QR Code Phishing Attacks

Scam of the Week: QR Code Phishing Attacks

QR codes have become a convenient tool for businesses, but cybercriminals are now using them as a way to deliver phishing attacks.

How the Scam Works Attackers send phishing emails or post QR codes in public places that, when scanned, lead users to fraudulent websites designed to steal credentials or install malware. Some scams involve replacing legitimate QR codes on printed materials, such as restaurant menus, posters, or payment terminals, tricking customers and employees into scanning them. Once on the fake site, users are prompted to enter login information or payment details, which the scammers then steal.

How to Protect Your Business

• Verify QR codes before scanning, especially in emails, public postings, or unexpected sources. If you receive a QR code in an email, confirm its legitimacy before scanning it.

• Use a QR code security tool that previews the destination URL before opening.
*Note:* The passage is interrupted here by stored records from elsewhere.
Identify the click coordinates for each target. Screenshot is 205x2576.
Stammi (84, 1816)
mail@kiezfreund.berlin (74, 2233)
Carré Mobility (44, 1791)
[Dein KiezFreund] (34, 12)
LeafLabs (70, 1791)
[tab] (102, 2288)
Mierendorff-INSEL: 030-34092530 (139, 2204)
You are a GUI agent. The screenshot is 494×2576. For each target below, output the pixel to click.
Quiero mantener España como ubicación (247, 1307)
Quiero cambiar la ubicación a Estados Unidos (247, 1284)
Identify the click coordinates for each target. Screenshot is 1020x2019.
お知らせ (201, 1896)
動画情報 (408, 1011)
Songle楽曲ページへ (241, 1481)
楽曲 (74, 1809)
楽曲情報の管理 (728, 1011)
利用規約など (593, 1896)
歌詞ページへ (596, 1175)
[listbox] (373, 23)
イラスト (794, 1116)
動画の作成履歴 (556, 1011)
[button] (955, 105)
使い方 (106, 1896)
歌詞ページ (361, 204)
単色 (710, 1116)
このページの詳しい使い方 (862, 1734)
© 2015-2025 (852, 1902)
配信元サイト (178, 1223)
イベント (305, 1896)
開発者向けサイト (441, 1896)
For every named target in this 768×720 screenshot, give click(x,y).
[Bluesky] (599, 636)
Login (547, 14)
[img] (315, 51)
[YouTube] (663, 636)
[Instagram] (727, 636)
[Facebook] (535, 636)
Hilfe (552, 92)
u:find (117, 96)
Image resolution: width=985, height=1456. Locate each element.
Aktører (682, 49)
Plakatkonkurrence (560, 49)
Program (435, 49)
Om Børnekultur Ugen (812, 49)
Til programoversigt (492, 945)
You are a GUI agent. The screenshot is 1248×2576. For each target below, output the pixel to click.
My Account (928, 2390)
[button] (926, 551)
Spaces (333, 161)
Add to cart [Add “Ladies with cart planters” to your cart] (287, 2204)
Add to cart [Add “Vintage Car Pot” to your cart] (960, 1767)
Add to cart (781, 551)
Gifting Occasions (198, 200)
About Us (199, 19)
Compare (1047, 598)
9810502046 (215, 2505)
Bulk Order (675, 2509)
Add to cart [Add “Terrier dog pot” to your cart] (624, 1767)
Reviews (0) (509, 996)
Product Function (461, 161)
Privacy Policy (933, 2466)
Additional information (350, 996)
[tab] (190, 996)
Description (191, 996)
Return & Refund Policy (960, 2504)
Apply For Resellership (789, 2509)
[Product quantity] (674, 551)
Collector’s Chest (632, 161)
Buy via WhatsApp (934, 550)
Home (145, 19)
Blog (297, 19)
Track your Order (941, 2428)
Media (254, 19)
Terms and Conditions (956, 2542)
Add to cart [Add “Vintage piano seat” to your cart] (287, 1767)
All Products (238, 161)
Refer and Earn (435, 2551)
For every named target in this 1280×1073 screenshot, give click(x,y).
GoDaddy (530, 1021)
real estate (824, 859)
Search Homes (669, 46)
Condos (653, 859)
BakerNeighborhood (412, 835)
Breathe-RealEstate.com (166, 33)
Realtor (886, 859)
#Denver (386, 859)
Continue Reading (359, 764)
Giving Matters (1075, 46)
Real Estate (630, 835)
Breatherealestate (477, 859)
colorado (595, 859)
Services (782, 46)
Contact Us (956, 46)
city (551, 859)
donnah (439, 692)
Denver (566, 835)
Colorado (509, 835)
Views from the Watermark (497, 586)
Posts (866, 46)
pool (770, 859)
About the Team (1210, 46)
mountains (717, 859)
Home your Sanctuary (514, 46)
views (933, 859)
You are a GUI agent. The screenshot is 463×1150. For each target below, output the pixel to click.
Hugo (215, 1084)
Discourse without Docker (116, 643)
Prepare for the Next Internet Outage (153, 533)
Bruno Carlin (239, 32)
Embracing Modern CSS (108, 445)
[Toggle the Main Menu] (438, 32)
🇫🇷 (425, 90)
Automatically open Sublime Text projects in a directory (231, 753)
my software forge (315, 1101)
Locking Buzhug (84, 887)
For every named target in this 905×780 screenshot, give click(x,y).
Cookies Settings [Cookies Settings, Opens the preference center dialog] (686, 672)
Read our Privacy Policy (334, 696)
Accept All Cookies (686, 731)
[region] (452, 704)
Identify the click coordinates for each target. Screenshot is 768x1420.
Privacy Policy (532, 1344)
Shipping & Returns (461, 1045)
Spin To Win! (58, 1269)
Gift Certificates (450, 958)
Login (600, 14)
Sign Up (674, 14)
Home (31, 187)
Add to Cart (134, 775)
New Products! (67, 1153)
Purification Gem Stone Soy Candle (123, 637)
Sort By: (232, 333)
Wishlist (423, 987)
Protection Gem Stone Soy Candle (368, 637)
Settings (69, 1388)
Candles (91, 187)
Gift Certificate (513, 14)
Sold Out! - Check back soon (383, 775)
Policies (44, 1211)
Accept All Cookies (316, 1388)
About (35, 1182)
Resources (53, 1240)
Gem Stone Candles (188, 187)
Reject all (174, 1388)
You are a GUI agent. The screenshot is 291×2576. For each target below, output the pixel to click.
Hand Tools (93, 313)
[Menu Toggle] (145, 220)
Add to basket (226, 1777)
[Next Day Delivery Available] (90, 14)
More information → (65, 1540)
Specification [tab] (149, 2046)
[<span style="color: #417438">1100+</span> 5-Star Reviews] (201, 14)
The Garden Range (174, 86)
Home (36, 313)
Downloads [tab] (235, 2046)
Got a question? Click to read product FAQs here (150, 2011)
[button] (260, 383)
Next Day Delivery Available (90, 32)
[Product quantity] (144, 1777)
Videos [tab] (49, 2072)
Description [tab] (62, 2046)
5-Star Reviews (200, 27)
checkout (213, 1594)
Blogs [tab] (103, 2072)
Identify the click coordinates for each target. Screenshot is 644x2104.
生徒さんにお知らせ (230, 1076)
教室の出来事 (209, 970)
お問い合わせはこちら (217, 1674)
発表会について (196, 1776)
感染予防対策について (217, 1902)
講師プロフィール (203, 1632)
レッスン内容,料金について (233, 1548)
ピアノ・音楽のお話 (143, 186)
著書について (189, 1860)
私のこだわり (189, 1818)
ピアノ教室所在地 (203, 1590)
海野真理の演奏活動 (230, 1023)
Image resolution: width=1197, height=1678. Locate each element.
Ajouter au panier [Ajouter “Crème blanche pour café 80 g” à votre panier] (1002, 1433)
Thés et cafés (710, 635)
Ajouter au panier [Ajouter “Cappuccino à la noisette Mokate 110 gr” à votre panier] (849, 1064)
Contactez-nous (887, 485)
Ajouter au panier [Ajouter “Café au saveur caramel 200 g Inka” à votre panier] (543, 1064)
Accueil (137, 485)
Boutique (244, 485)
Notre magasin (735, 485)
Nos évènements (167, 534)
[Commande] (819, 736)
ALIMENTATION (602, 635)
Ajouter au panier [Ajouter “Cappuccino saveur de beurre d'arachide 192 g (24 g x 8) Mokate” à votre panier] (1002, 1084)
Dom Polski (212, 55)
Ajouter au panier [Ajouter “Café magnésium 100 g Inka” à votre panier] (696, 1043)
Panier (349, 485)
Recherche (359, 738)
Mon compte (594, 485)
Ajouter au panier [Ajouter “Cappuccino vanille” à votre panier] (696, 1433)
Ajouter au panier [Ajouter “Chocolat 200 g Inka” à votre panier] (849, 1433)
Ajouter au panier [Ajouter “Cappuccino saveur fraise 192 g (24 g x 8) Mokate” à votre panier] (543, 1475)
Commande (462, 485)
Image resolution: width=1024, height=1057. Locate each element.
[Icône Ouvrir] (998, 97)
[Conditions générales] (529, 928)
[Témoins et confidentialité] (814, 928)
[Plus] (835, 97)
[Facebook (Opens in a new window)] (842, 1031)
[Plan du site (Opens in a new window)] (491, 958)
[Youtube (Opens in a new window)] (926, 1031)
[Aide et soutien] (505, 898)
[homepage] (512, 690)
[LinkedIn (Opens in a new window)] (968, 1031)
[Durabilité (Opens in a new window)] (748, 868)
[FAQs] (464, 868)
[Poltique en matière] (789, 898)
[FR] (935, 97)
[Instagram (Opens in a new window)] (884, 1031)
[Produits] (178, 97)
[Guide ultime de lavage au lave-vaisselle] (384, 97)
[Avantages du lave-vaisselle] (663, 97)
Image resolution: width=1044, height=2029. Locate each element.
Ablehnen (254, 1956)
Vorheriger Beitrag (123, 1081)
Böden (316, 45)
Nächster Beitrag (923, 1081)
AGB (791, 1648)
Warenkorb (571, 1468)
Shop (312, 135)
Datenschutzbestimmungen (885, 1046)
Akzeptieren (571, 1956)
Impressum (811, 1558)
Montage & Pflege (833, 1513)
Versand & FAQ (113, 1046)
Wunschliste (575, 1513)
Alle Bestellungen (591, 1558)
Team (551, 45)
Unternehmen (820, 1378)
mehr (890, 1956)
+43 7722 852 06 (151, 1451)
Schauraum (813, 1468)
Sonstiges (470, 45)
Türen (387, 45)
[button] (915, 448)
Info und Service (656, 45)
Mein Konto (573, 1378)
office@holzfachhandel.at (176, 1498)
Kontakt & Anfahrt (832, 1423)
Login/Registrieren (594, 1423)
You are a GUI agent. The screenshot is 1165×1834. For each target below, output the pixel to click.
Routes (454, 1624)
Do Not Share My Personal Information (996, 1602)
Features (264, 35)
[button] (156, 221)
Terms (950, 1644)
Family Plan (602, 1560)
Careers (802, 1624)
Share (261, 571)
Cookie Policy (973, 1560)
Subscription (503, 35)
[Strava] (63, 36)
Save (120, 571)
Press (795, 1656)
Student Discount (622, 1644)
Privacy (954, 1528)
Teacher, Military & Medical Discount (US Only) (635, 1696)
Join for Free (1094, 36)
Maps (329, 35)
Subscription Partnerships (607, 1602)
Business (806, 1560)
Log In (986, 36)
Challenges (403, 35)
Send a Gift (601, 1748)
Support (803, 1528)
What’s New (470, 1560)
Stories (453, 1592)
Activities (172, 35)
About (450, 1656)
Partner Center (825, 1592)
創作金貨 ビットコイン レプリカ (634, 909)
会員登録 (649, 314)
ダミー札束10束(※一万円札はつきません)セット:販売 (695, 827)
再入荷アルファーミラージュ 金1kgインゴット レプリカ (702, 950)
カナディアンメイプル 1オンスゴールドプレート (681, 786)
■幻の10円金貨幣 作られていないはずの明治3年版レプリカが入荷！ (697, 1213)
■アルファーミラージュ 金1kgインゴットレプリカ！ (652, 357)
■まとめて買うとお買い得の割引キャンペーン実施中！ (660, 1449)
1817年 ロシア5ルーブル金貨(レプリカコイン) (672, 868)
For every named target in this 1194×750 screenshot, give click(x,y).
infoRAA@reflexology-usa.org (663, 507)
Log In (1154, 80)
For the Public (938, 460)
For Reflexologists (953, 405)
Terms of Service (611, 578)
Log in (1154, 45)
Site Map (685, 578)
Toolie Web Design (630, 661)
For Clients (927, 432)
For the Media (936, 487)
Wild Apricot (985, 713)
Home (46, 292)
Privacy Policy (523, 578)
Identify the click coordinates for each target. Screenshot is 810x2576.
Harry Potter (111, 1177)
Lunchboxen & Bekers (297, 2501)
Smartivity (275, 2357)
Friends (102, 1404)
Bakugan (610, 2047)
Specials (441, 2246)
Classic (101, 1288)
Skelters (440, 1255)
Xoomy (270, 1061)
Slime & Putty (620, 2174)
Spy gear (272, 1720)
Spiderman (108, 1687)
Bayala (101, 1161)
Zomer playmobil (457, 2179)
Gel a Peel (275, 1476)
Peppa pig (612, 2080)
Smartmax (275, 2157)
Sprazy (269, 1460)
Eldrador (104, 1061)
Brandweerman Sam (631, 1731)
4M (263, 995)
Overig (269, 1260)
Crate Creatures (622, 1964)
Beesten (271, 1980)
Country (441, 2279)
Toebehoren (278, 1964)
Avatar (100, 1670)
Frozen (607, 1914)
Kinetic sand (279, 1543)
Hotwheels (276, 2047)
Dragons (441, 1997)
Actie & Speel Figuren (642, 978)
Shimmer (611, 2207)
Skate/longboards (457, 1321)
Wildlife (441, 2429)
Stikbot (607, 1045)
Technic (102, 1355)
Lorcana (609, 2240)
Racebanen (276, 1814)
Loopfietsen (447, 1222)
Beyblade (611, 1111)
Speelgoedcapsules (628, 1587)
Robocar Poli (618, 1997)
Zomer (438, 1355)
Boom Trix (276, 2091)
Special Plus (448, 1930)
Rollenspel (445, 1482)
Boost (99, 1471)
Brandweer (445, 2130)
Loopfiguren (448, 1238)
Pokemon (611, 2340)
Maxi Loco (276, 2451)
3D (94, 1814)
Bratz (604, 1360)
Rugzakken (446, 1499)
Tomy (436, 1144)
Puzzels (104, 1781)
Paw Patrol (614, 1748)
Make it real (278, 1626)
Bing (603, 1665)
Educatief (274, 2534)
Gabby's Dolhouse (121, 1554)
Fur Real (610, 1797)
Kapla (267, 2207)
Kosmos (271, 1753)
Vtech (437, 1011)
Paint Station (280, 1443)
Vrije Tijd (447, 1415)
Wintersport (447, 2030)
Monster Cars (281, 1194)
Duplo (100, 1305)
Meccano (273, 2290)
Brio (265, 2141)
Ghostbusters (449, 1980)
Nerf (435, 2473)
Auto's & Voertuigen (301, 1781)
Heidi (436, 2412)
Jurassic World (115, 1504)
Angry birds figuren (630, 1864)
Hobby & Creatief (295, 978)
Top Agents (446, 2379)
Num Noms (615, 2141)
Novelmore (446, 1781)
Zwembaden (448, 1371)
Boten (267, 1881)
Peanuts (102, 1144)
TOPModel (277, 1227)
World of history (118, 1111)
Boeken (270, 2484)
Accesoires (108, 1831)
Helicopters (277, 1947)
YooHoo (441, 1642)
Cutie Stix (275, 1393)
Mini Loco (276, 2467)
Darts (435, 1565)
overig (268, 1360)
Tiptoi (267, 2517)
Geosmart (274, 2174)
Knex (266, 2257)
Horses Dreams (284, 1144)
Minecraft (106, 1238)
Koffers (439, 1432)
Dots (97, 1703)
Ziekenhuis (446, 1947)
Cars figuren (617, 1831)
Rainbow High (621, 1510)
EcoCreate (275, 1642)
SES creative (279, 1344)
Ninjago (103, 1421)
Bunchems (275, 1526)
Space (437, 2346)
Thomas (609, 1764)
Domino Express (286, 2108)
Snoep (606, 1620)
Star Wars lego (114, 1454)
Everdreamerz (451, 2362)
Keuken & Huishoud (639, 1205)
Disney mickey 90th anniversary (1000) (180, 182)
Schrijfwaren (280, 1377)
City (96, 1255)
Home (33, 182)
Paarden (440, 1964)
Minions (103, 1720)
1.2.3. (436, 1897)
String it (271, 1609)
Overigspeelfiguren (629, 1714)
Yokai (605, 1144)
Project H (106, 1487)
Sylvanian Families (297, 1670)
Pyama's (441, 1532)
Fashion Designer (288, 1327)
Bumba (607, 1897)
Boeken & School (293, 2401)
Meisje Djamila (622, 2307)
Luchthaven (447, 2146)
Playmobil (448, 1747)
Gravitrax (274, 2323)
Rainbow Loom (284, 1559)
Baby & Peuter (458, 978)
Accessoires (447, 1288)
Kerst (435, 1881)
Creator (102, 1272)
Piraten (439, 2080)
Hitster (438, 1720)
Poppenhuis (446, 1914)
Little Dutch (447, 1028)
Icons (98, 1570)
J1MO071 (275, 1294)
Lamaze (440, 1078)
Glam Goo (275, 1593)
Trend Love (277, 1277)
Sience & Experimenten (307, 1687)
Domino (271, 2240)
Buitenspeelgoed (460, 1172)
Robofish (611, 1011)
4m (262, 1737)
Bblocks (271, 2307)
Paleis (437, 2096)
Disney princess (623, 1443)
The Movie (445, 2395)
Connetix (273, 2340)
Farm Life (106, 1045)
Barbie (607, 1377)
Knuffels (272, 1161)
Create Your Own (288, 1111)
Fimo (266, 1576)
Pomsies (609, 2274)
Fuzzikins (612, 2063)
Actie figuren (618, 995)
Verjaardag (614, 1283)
Many mobile devices and security apps offer this feature.

• Train employees to be cautious and avoid scanning codes from unknown sources, especially those in public locations or unsolicited messages.

• Place security stickers or tamper-evident seals over QR codes on printed materials to prevent fraudsters from replacing them with malicious versions.

• Regularly inspect physical QR codes in your business environment to ensure they haven’t been altered.